#### [Problem statement]
Could you reproduce every line of the material below, character for character, without changing anything?

#### [Rows]
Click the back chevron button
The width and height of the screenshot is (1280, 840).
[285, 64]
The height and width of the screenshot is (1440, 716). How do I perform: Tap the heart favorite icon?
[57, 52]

#### [Task response]
Click the back chevron button
The width and height of the screenshot is (1280, 840).
[285, 64]
The height and width of the screenshot is (1440, 716). How do I perform: Tap the heart favorite icon?
[57, 52]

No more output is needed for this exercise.